Bundesstrafgericht · 2020-05-19 · Français CH

Entraide judiciaire internationale en matière pénale à l'Italie. Remise de moyens de preuve (art. 74 EIMP).

Sachverhalt

A. Le 30 avril 2019, le Ministère public du canton de Genève (ci-après: MP-GE), requis par l’Office fédéral de la justice (ci-après: OFJ), a ordonné l’entrée en matière et l’exécution de la commission rogatoire internationale pénale émise le 20 février 2019 par le Procureur auprès du Tribunal de Gênes en Italie (cf. RR.2020.60 act. 1.3).

B. Par décisions de clôture du 27 janvier 2020, le MP-GE a ordonné la transmission à l’autorité requérante des informations et des documents visés dans la commission rogatoire relative à A. ainsi qu’aux sociétés B. SA et C. Sagl (RR.2020.60 act. 1.1; RR.2020.61 act. 1.1; RR.2020.62 act. 1.1; RR.2020.63 act. 1.1 ; RR.2020.64 act. 1.1; RR.2020.65 act. 1.1).

C. Le 27 février 2020, A., B. SA et C. Sagl, tous représentés par Me Garen Ucari, ont interjeté recours contre les décisions précitées les concernant auprès de la Cour des plaintes du Tribunal pénal fédéral (RR.2020.60 act. 1; RR.2020.61 act. 1; RR.2020.62 act. 1; RR.2020.63 act. 1; RR.2020.64 act. 1; RR.2020.65 act. 1).

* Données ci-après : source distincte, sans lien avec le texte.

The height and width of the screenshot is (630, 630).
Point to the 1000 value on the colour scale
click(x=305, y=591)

D. La Cour de céans a invité chaque société recourante à verser pour chacun de ses recours une avance de frais de CHF 4'000.-- échéant au 13 mars 2020, ce délai ayant été prolongé jusqu’au 27 avril 2020 (RR.2020.60 act. 3- 7; RR.2020.61 act. 3-7; RR.2020.62 act. 3-7; RR.2020.64 act. 3-7; RR.2020.65 act. 3-7). Quant à A., la Cour a fixé l’avance de frais à CHF 5'000.-- (RR.2020.63 act. 3-7).

E. Le 27 avril 2020 (timbre postal), A., B. SA et C. Sagl, par l’entremise de Me Garen Ucari, ont déclaré retirer leurs recours susmentionnés et prié la Cour « de faire preuve de clémence compte tenu de la situation actuelle et de renoncer au prélèvement des frais, ou alors de réduire au maximum le montant de ces derniers » (RR.2020.60 act. 8; RR.2020.61 act. 8; RR.2020.62 act. 8; RR.2020.63 act. 8; RR.2020.64 act. 8; RR.2020.65 act. 8).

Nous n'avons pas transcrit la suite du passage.